SVT-VP9 icon indicating copy to clipboard operation
SVT-VP9 copied to clipboard

Platform detection incorrect for AVX2 support

Open techvintage opened this issue 6 years ago • 7 comments

The current code does not detect platform correctly for AVX2 support and hence uses slower functions on non-Intel platforms.This fix causes AVX2 related functions to be invoked correctly and giving the required 2.5X+ speed-up on AMD and possibly other platforms which support AVX2.

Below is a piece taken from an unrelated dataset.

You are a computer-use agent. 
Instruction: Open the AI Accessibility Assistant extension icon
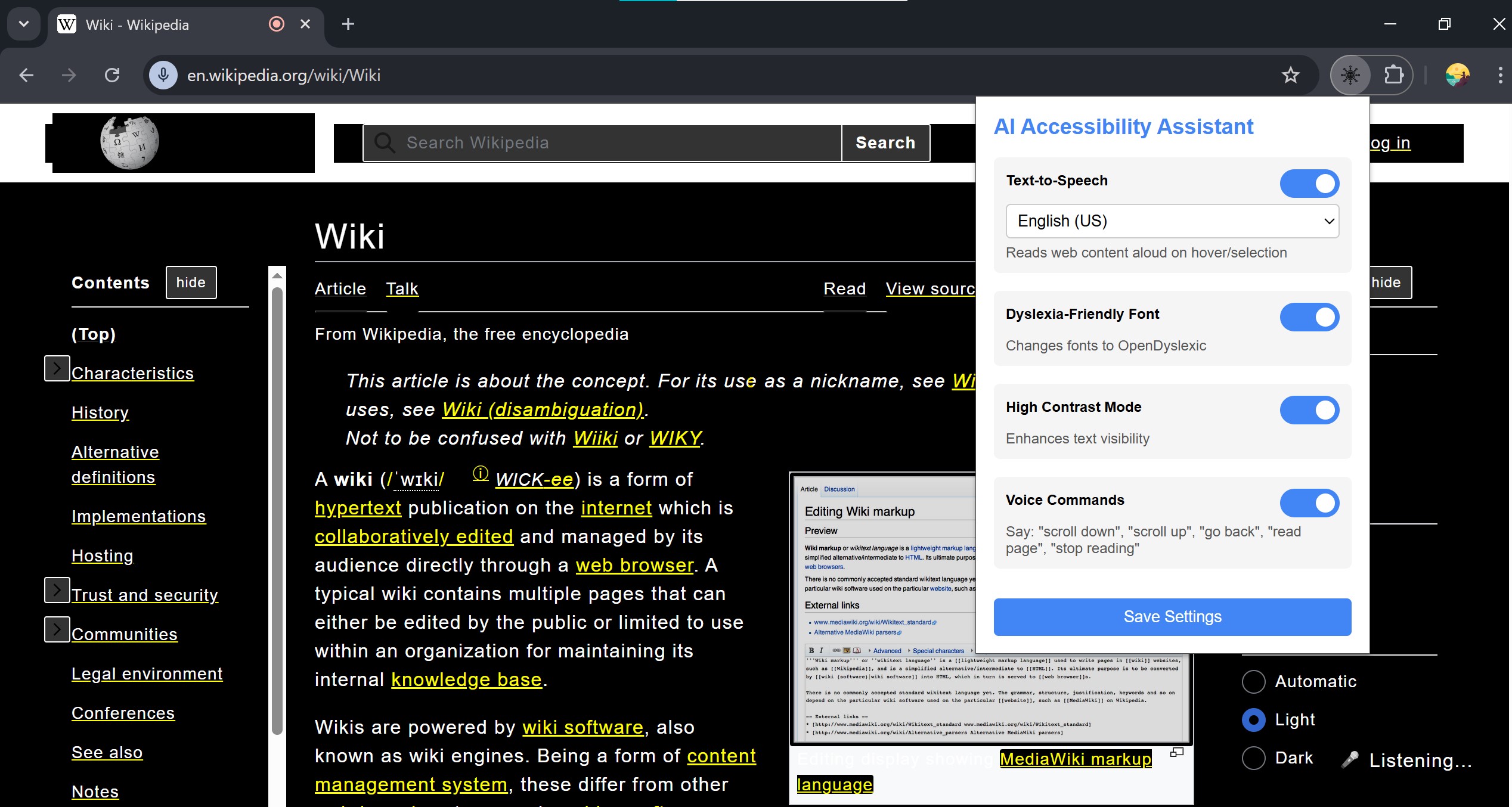point(1350,76)
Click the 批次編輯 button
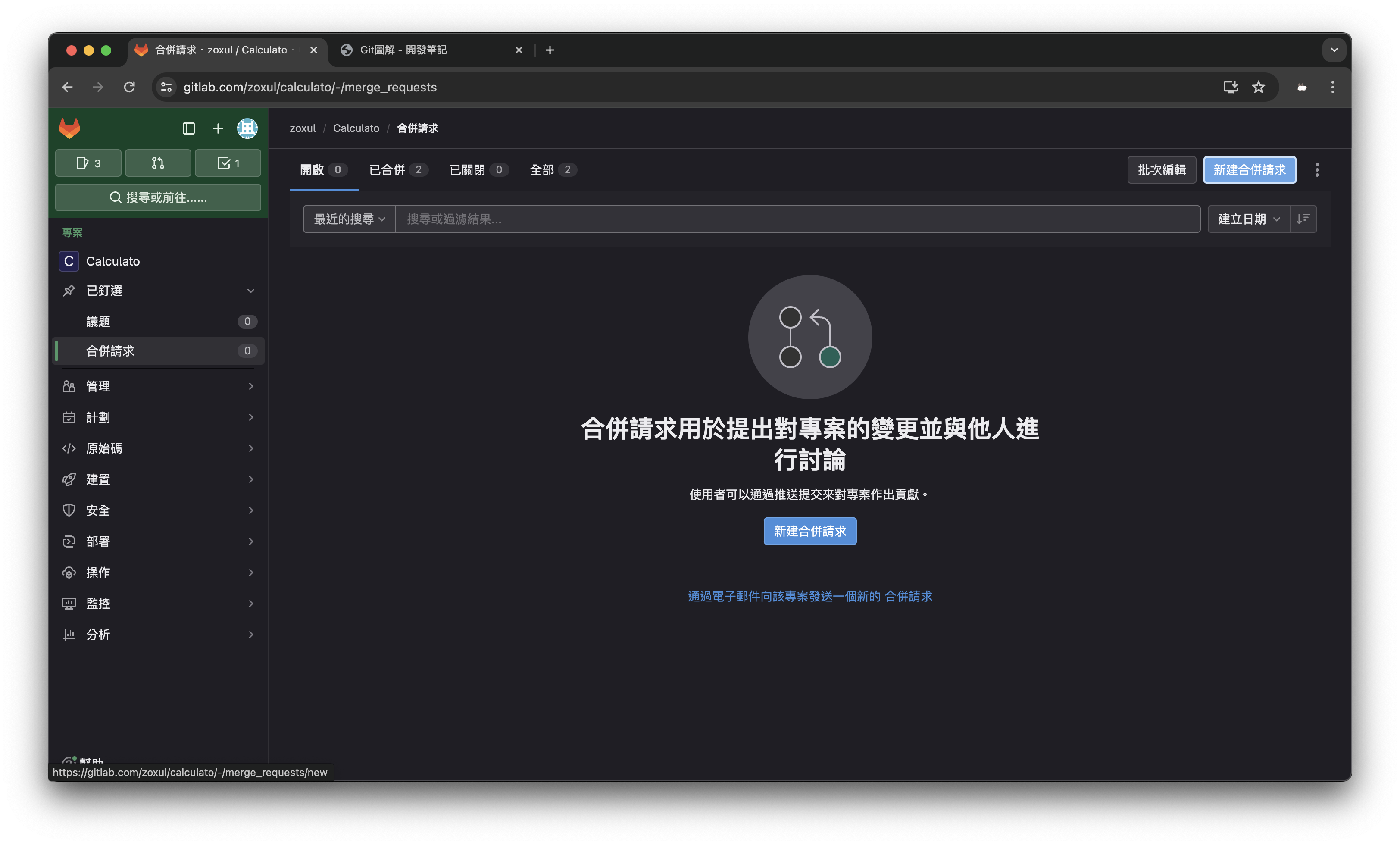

techvintage avatar Jun 06 '19 03:06 techvintage

Hi @techvintage Thanks for this PR. Instead of hard code, could you make the change in can_use_intel_avx512()? You can change the name of this function too.

tianjunwork avatar Jun 06 '19 22:06 tianjunwork

Hi @tianjunwork ,this is not hardcoded but changing asm_type to highest level (=7) to begin with.If AVX2 functionality is not supported,it starts downgrading and uses corresponding slower functions instead.This is opposite approach to setting asm_type=0 (lowest value) and increasing it incrementally and fixes the bug.

techvintage avatar Jun 07 '19 19:06 techvintage

Hi @techvintage, I don't get it, if the logic after uint32_t asm_type = 7; works as expected on your platform, asm_type will be reassigned to a new value. How does your patch work?

tianjunwork avatar Jun 10 '19 16:06 tianjunwork

So can_use_intel_avx512() and can_use_Intel_4thGen_features function do not work correctly on non-Intel Platforms and proceeds with asm_type=7 and picks up the faster functions on AMD platforms correctly.We saw a 2.5X+ gain with this on Matisse with this. Also, I see a FFmpeg patch failing on travis CI,My travis CI is synced to github but looks like cloning ffmpeg git repo timed out.Do we developers have a way of triggering the build again?

techvintage avatar Jun 10 '19 16:06 techvintage

I don't have a non-intel platform so don't know how these two functions behave. You mean can_use_intel_avx512() doesn't work but still return 1? Otherwise it runs to "asm_type = 1;". I re-run the travis task. It is passed now.

tianjunwork avatar Jun 10 '19 18:06 tianjunwork

Yes,that's correct.So if we start with asm_type=7(highest),If can_use_intel_avx512() returns true for Intel platforms,it will be still at 7 else will start lowering asm_type based on support available.

techvintage avatar Jun 11 '19 02:06 techvintage

If can_use_intel_avx512() still returns 1 for non-intel platform, why do you need to set asm_type=7 at the beginning? Intel platform works just fine. Your goal is to handle non-intel platform, right? If so, instead of letting non-working can_use_intel_avx512() and can_use_intel_core4th_gen_features() mess up the logic. Can we make these two function more generic?

tianjunwork avatar Jun 11 '19 05:06 tianjunwork